Some of the recent sober discussions as to the size of the North Pole, whether it was as big as a quarter, or a hat, or a township, have been intensely ludicrous.

Precisely speaking, the North Pole is simply a mathematical point, and therefore, in accordance with the mathematical definition of a point, it has neither length, breadth, nor thickness.

If the question is asked, how closely can the Pole be determined (this is the point which has muddled some of the ignorant wiseacres), the answer will be: That depends upon the character of the instruments used, the ability of the observer using them, and the number of observations taken.

If there were land at the Pole, and powerful instruments of great precision, such as are used in the world's great observatories, were mounted there on suitable foundations and used by practised observers for repeated observations extending over years, then it would be possible to determine the position of the Pole with great precision.

With ordinary field instruments, transit, theodolite, or sextant, an extended series of observations by an expert observer should permit the determination of the Pole within entirely satisfactory limits, but not with the same precision as by the first method.

A single observation at sea with sextant and the natural horizon, as usually taken by the master of a ship, is assumed under ordinary satisfactory conditions to give the observer's position within about a mile.

In regard to the difficulties of taking observations in the arctic regions, I have found a tendency on the part of experts who, however, have not had practical experience in the arctic regions themselves, to overestimate and exaggerate the difficulties and drawbacks of making these observations due to the cold.

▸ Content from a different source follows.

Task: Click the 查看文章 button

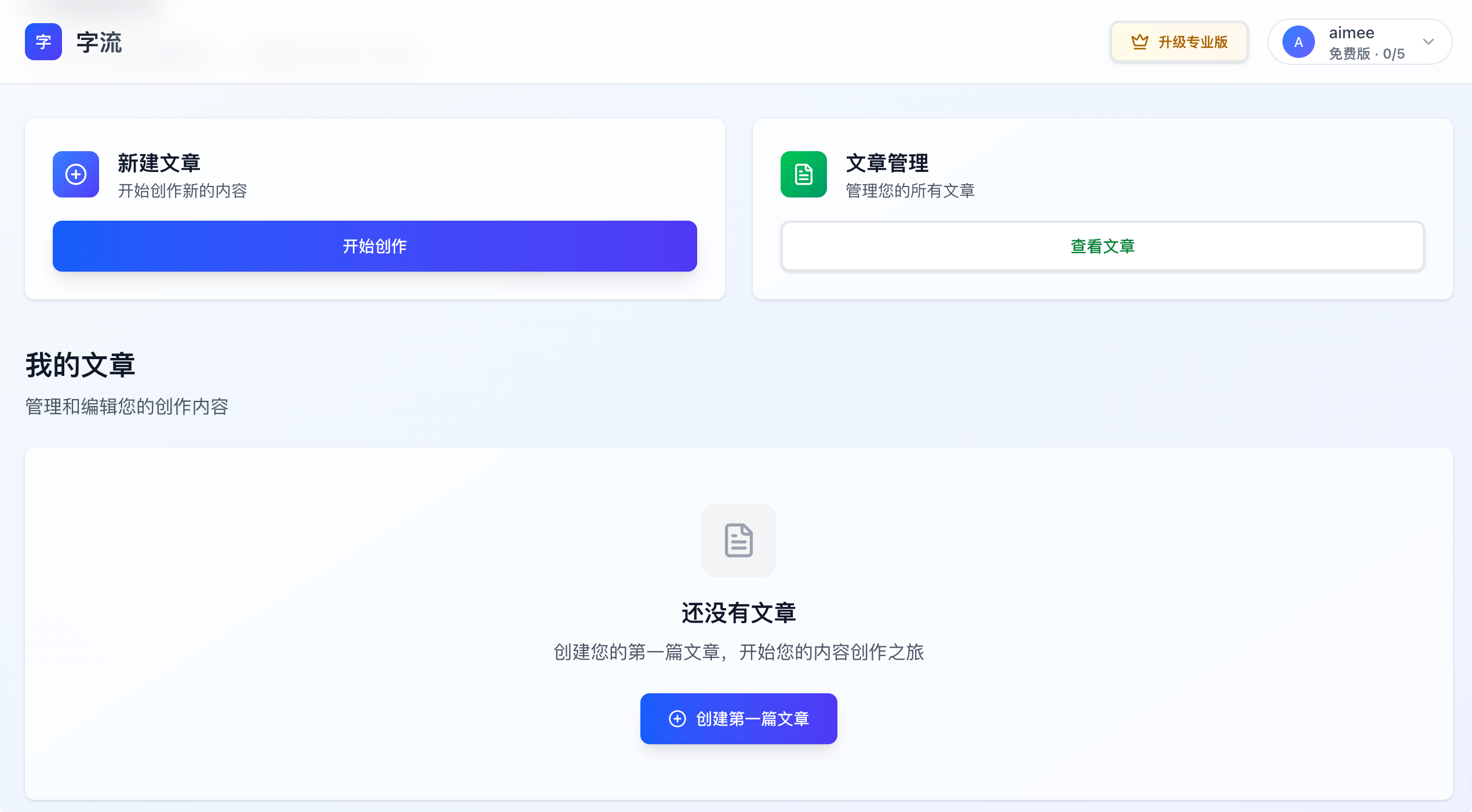Action: click(1102, 246)
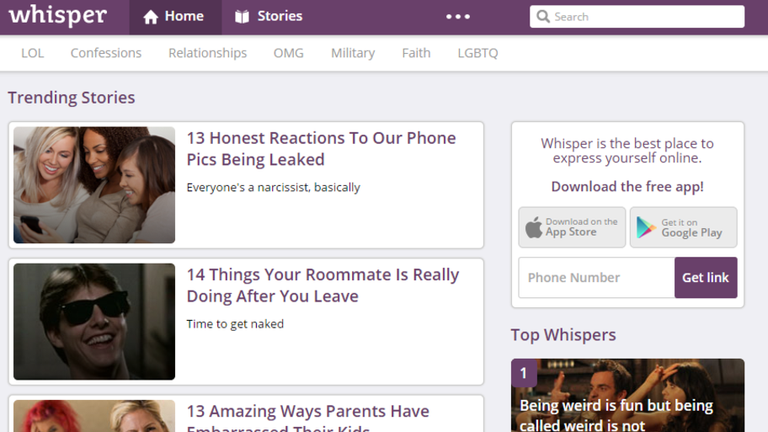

My personal experience has been that, to an experienced observer, dressed in furs and taking observations in calm weather, in temperatures not exceeding say 40° below zero Fahrenheit, the difficulties of the work resulting from cold alone are not serious. The amount and character of errors due to the effect of cold upon the instrument might perhaps be a subject for discussion, and for distinct differences of opinion.

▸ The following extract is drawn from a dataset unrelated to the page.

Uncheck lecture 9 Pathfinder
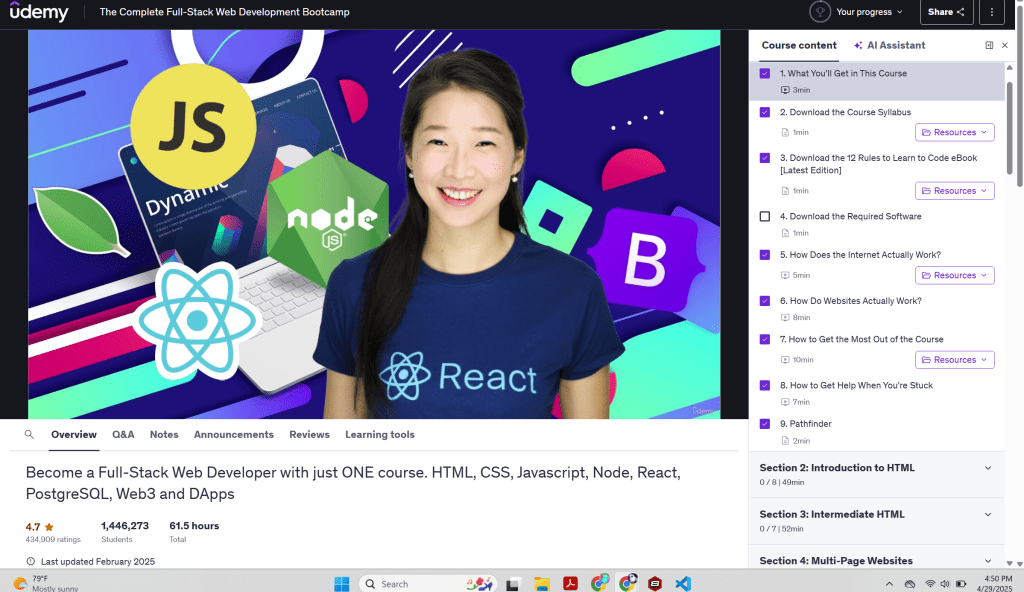[765, 423]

My personal experience has been that my most serious trouble was with the eyes.

To eyes which have been subjected to brilliant and unremitting daylight for days and weeks, and to the strain of continually setting a course with the compass, and traveling towards a fixed point in such light, the taking of a series of observations is usually a nightmare; and the strain of focusing, of getting precise contact of the sun's images, and of reading the vernier, all in the blinding light of which only those who have taken observations in bright sunlight on an unbroken snow expanse in the arctic regions can form any conception, usually leaves the eyes bloodshot and smarting for hours afterwards.

The continued series of observations in the vicinity of the Pole, noted above, left me with eyes that were, for two or three days, useless for anything requiring careful vision, and had it been necessary for me to set a course during the first two or three days of our return I should have found it extremely trying.

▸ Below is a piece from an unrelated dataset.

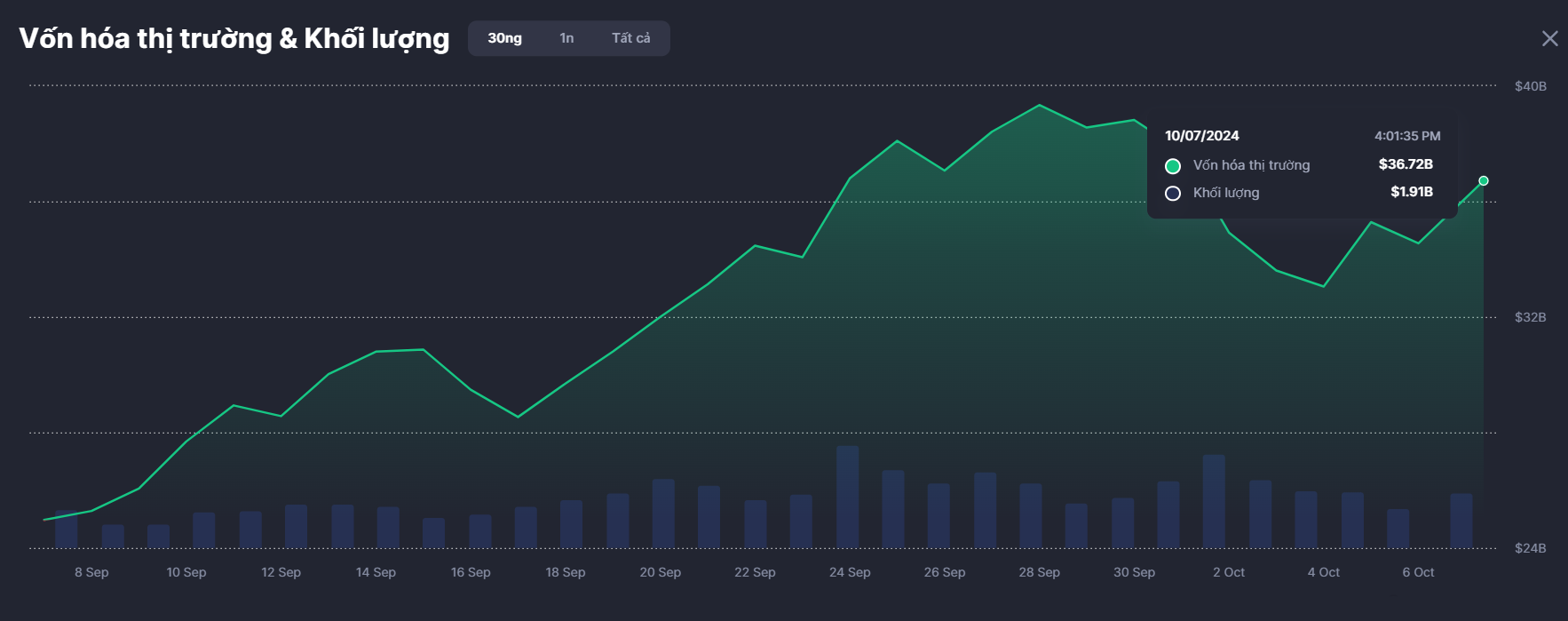Click the $32B y-axis label
The image size is (1568, 621).
point(1530,317)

Snow goggles, as worn by us continually during the march, while helping, do not entirely relieve the eyes from strain, and during a series of observations the eyes become extremely tired and at times uncertain.

Various authorities will give different estimates of the probable error in observations taken at the Pole. I am personally inclined to think that an allowance of five miles is an equitable one.

No one, except those entirely ignorant of such matters, has imagined for a moment that I was able to determine with my instruments the precise position of the Pole, but after having determined its position approximately, then setting an arbitrary allowance of about ten miles for possible errors of the instruments and myself as observer, and then crossing and recrossing that ten mile area in various directions, no one except the most ignorant will have any doubt but what, at some time, I had passed close to the precise point, and had, perhaps, actually passed over it.